Furthermore, the council encourages latent talent, both among the youngest and oldest members. No members are ignored.
With their Catholic faith as a common link, Holy Name Knights emphasize the spiritual component of the council's monthly meeting.
Finally, the Knights focus on the needs of Holy Name parishioners.
A few years ago, a handicapped knight complained that he didn't come to many meetings because the parish hall washroom was inaccessible.
The council quickly decided to do something about it by renovating a washroom, converting it into a handicapped facility in the summer of 1999.
Demolishing the old washroom, the walls were removed and rebuilt. Handrails and a new sink with special taps were installed.

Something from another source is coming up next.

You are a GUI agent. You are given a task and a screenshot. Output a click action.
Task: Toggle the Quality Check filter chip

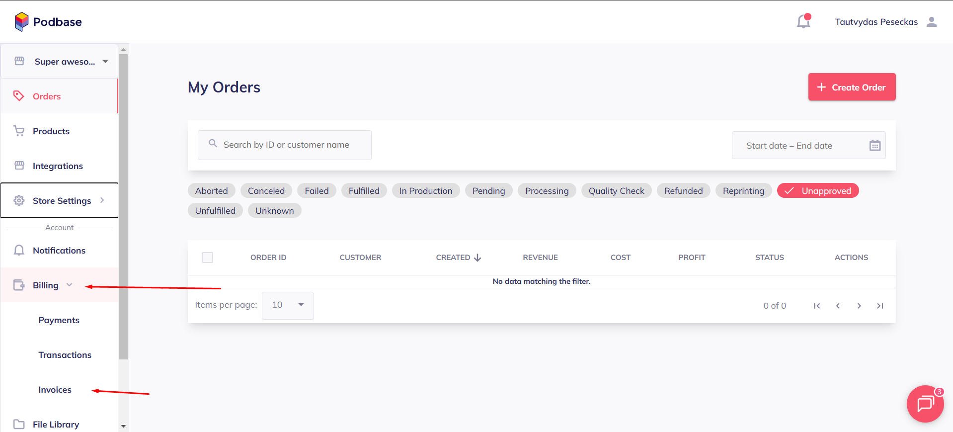[616, 191]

It took five knights about 100 hours to complete the work. The cost was split with the CWL. "Handicapped members of our council and the CWL have expressed their pleasure with the renovation," Gottselig said in the winning entry dubbed Access for Everyone.
Another award-winning project in the family category was a Memorial to the Unborn erected a year ago at the front of the 25-year-old church.
Rather than contributing to the construction of a memorial at the Catholic cemetery, Holy Name Knights decided they would make more of an impact if it was erected in the front of the church where passersby see it regularly.
For council activity, Holy Name picked up the award for its Chefs in Action program, serving brunches and suppers at a variety of church functions. In doing so, 38 members (82 per cent of their membership) put in 850 man hours serving more than 3,300 meals.
With youth always a major emphasis for the council, Knights published a colourful Advent calendar in November 1999 that featured paintings and drawings depicting Advent scenes created by parish children. The pastor provided Scripture readings for each day.
Distributed to all members free, the calendar offered a point of reflection and discussion for families at dinnertime.
In the community category, several council members picked up an award for their involvement in a monthly evening of cards for seniors with disabilities at the Glamorgan Care Centre.
"We do a lot of work," says Marriott, "but we have fun doing it."